Introduction: Patients with migraine have varying medical care needs. To effectively stratify patients to appropriate care, physicians should consider the frequency and intensity of attacks, and their overall impact on ability to function. The Migraine Disability Assessment Scale (MIDAS) measures headache-related disability. The MIDAS Perceptions Study investigated whether MIDAS scores reflect headache severity and the need for medical care, and assessed whether the MIDAS questionnaire is meaningful and relevant to patients, and easy to use.
Design: The Perceptions Study was conducted as a follow-up to a baseline telephone interview. Upon completion of the baseline survey, 471 individuals were invited to participate in the Perceptions Study and 420 participated: 168 patients with migraine headaches and 253 with non-migraine headaches. Patients with migraine or non-migraine headaches completed the MIDAS questionnaire and the Center of Epidemiologic Studies of Depression (CES-D) questionnaire, and were then interviewed by telephone within 48 hours of receiving the questionnaires.
Results: Headache frequency and pain intensity increased significantly with increasing MIDAS grade (p < 0.0001). A pattern of decreasing quality-of-life scores on the physical and mental subscales of the Short Form-12 was also seen with increasing MIDAS grade. Scores on the CES-D scale increased significantly with increasing MIDAS grade (p < 0.0001), indicating a greater likelihood of depression and more severe depression with higher grades. There were significant associations between increasing MIDAS grade and an increasing proportion of individuals who had consulted a doctor within the past year, lower use of over-the-counter medication, and greater use of prescription medications (p < 0.0001 for all three variables). Satisfaction with current therapy decreased significantly with increasing MIDAS grade, mirroring the frequency with which individuals achieved complete relief from headache. The MIDAS questionnaire was rated as easy to use by the vast majority of respondents, and ratings of its perceived value increased significantly as MIDAS grade increased.

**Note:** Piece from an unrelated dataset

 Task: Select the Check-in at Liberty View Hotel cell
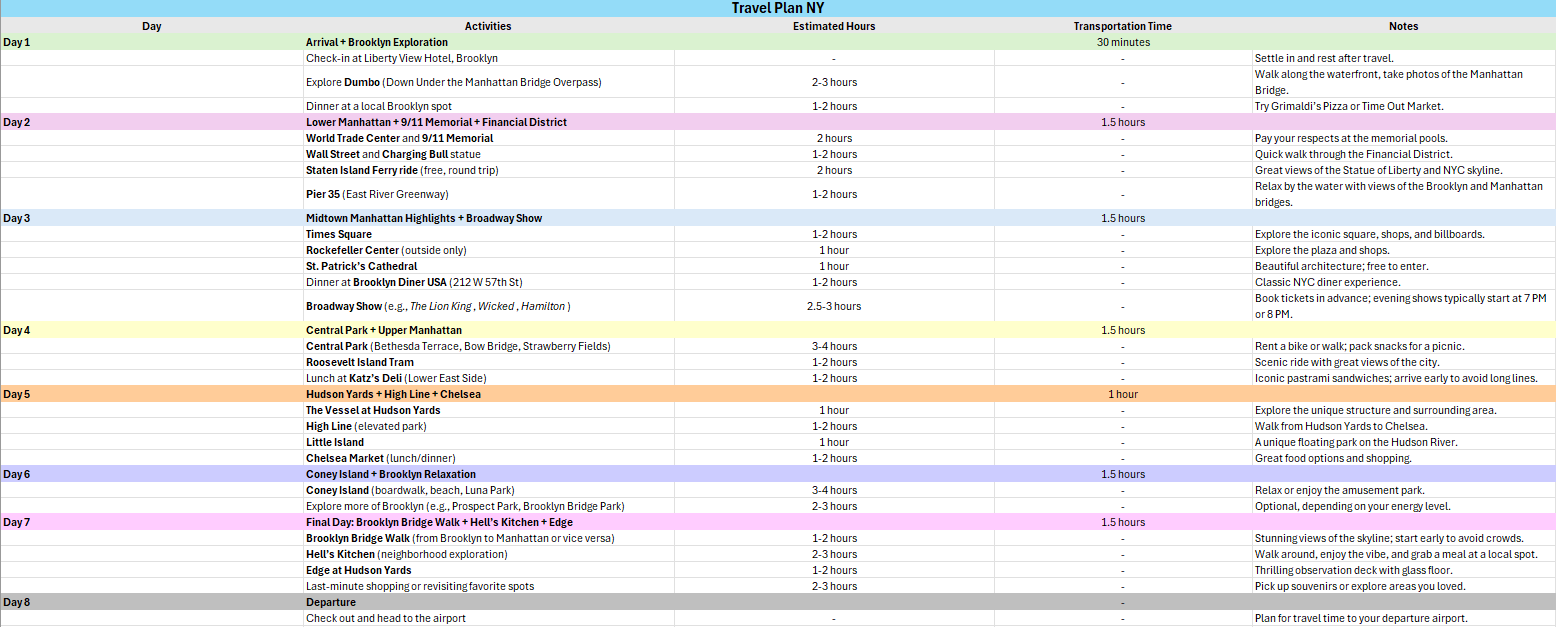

Conclusions: A low MIDAS score generally seems to indicate a low need for care, while individuals in MIDAS grades III and IV appear to have significant unmet medical care needs. The MIDAS questionnaire had increasingly perceived relevance as MIDAS grade increased, helped the majority of those in MIDAS grades III and IV to understand the impact of their headaches, and encouraged those with the greatest disability to seek medical care. The MIDAS questionnaire may facilitate communication between doctors and patients, and help physicians to identify those receiving inadequate medical care.